In light of the above, the Blue Ports Initiative intends to foster the sustainable development of coastal areas through blue port operation. The following results are expected within the framework of the Blue Ports Initiative:

  • Output 1. Creation and operation of the blue ports network. There will be an operational programme, a baseline and a guidance to become a blue fishing port.
  • Output 2. Capacity building in the management of blue ports as hubs for innovation and sustainable development. Workshops, seminars and training courses will be arranged and several guides will be produced.
  • Output 3. Innovative tools for knowledge management in national and international fishing ports. Such tools include a digital platform and data observatory.
  • Output 4. Port design and implementation strategies and actions under a blue growth approach, through specific technical assistance activities.
  • Output 5. The real impact of ports on their hinterland is measured.

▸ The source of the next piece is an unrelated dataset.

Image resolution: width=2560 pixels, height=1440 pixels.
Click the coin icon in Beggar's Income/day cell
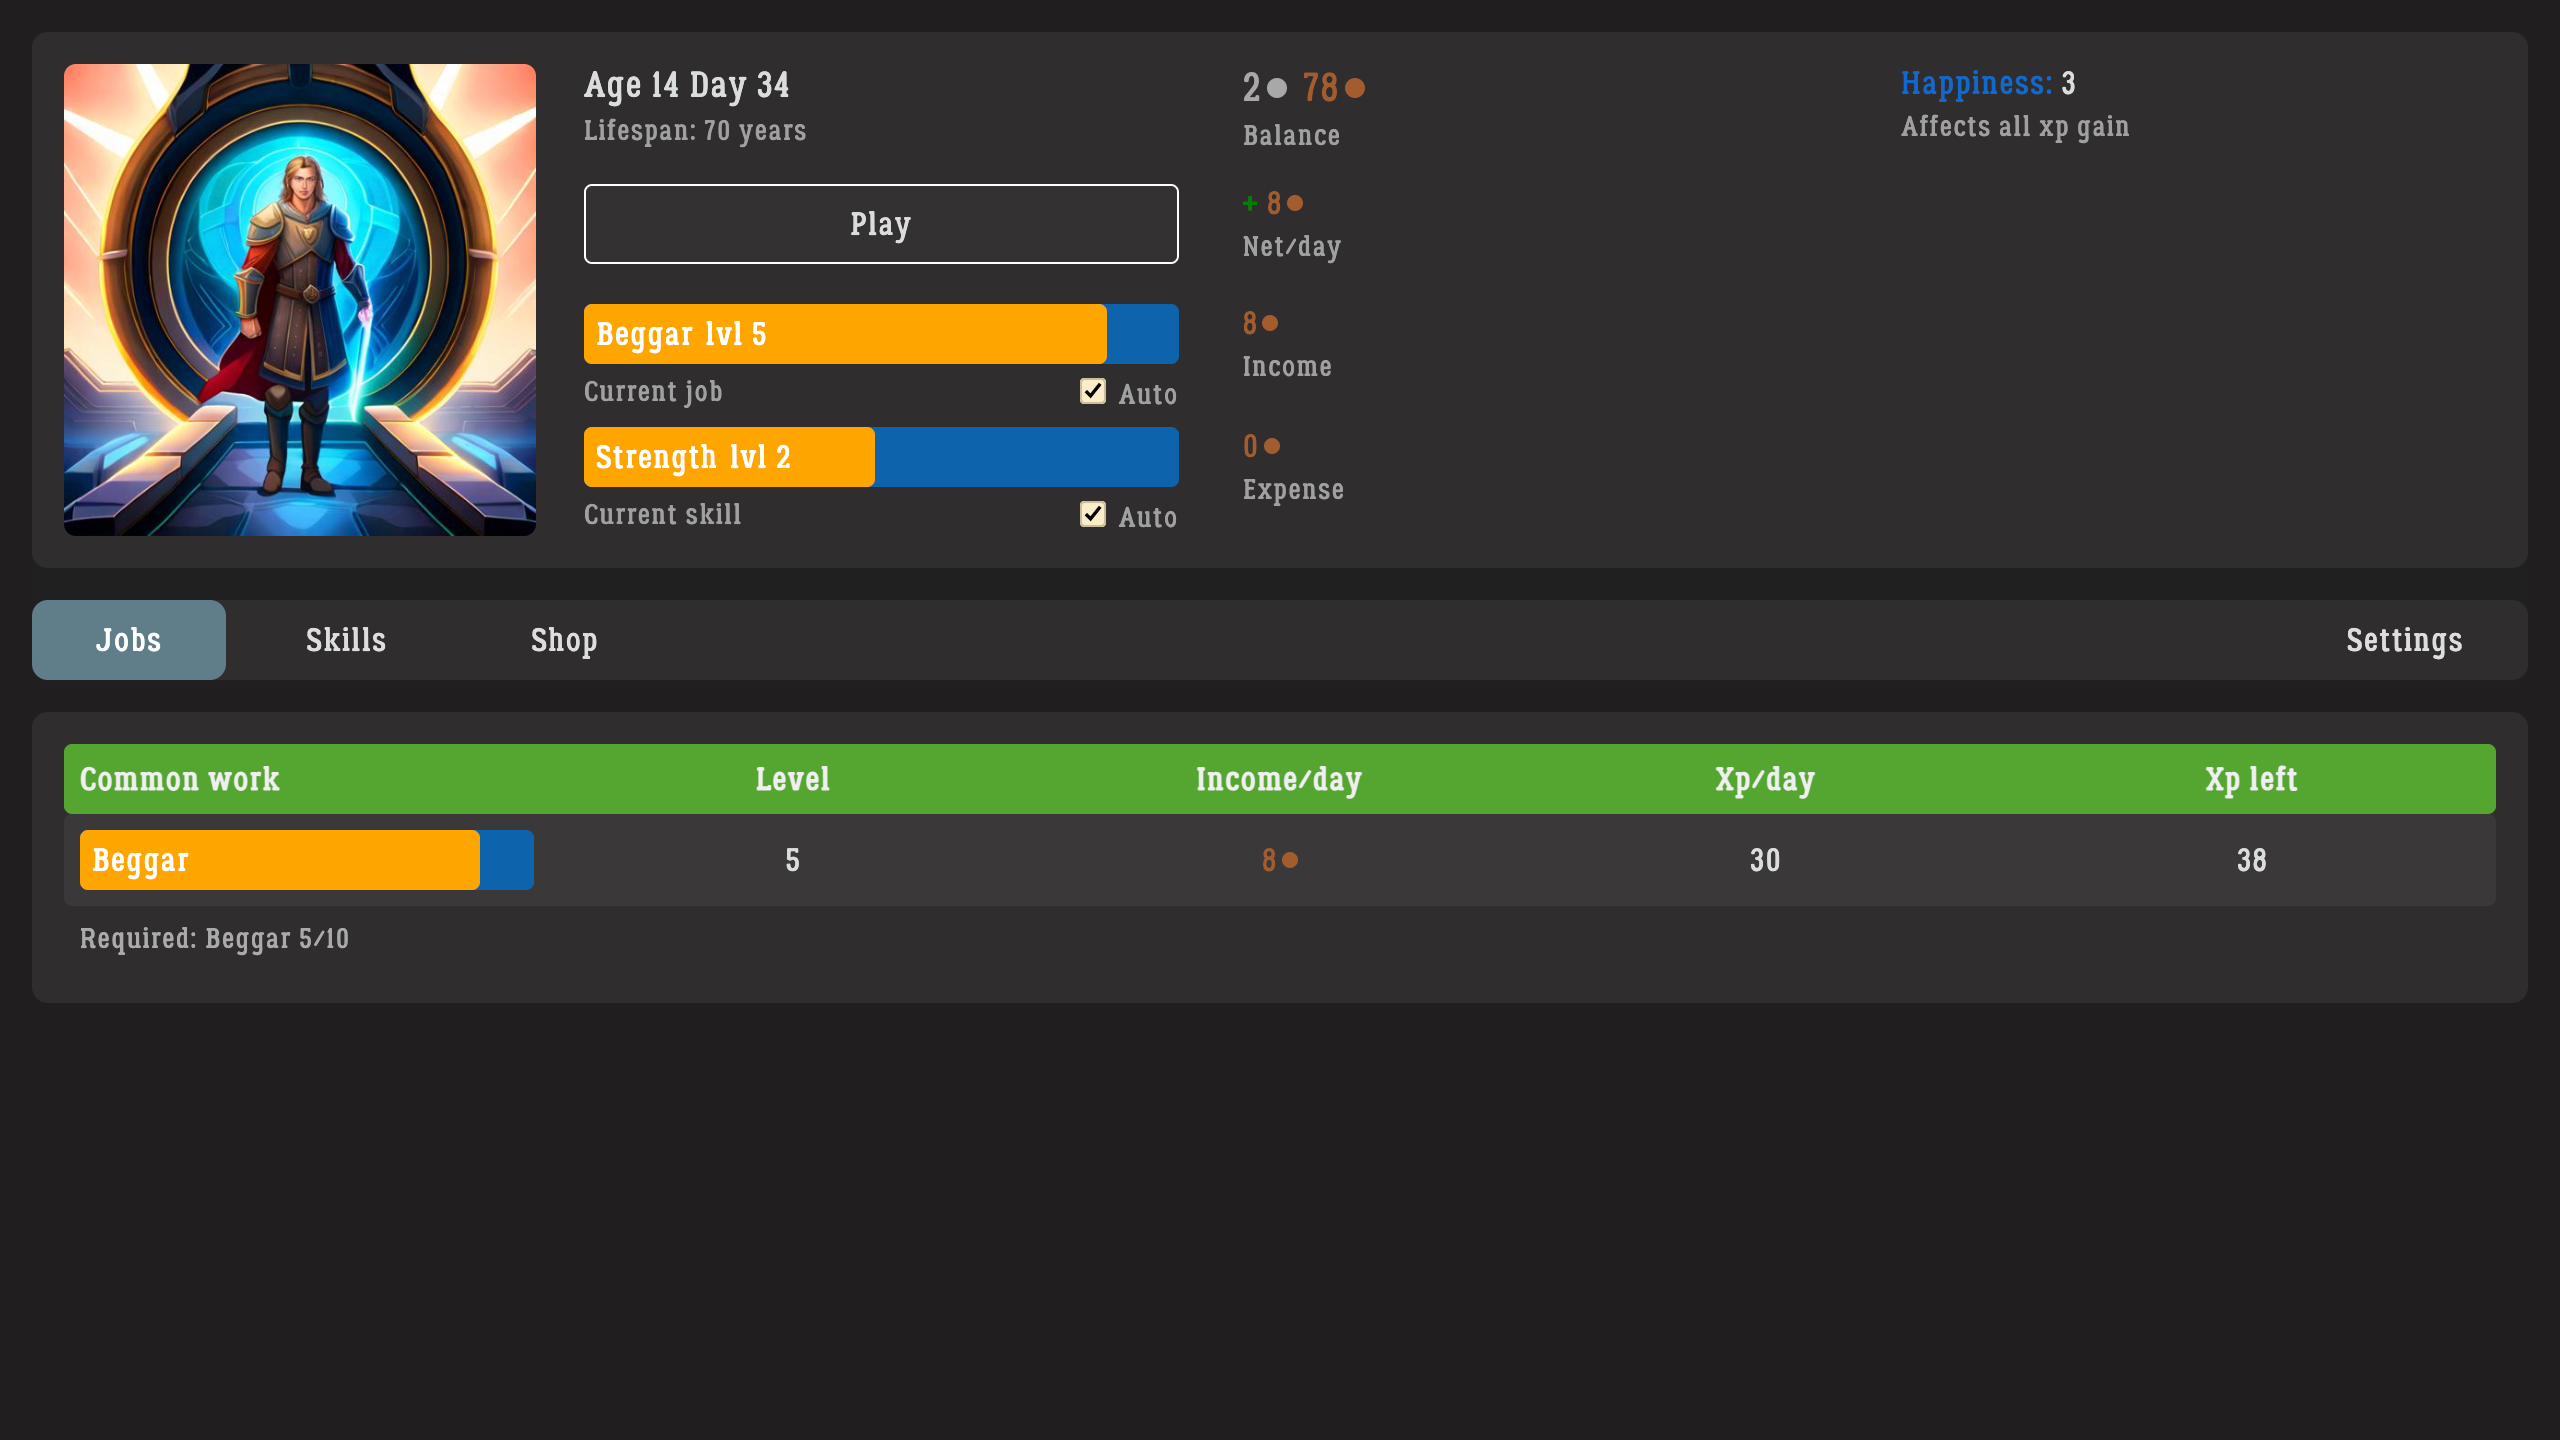point(1292,859)
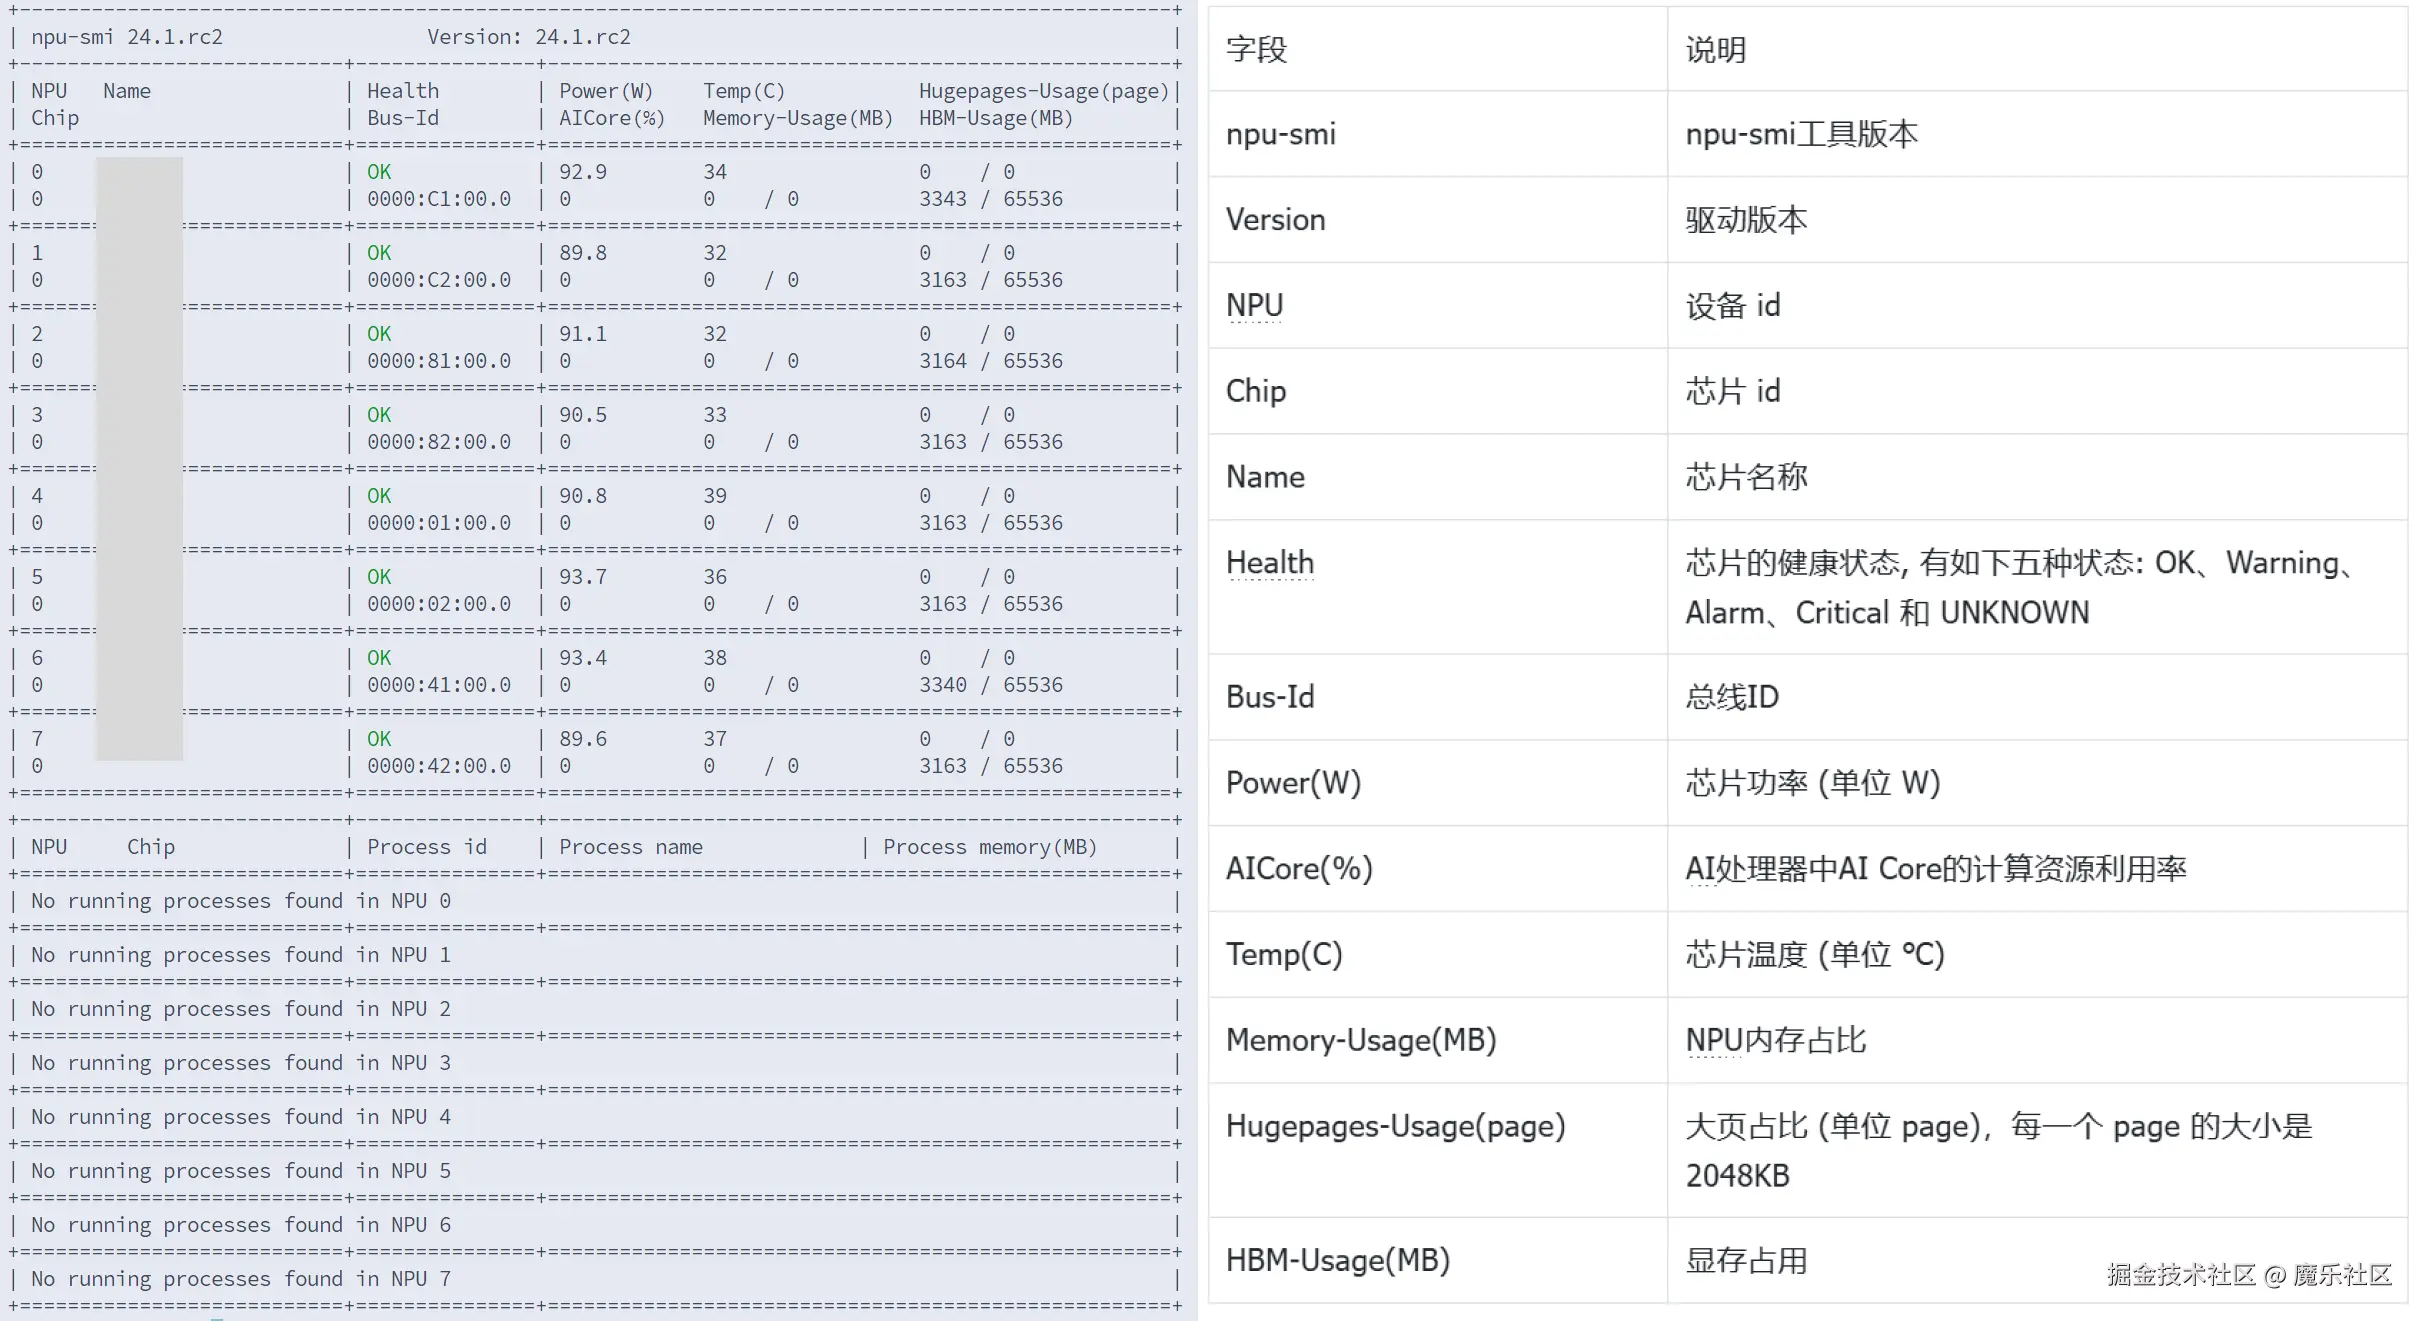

As already mentioned, the city–port relationship may be one of the main challenges for an aspirant blue port. A port cannot be considered to be sustainable if it does not link with the city in its strategic planning processes. The impact of a port on a city must be measured, and port activities must consider this impact in terms of the quality of life of city residents. The direct involvement of a port in a city’s growth strategies is likely to reduce potential conflicts and facilitate the implementation of port activities and processes.

The Blue Ports Initiative will address these challenges through the outputs mentioned above. Many good practices have already been collected to determine how ports can improve their relationship with, and impact on, adjacent cities. The exchange of good practices and knowledge about the techniques that can be used to measure impact are only some of the experiences that should be shared within the Blue Ports Initiative.

Finally, all ports that are interested in becoming “blue” – and therefore sustainable – are encouraged to join the Blue Ports Initiative. Any other related entity is invited to discuss potential collaboration. Maximizing the positive impact of ports on their hinterland and approaching them as knowledge hubs, will generate positive benefits and result in the achievement of FAO’s four betters, and ultimately the aspirations of Agenda 2030.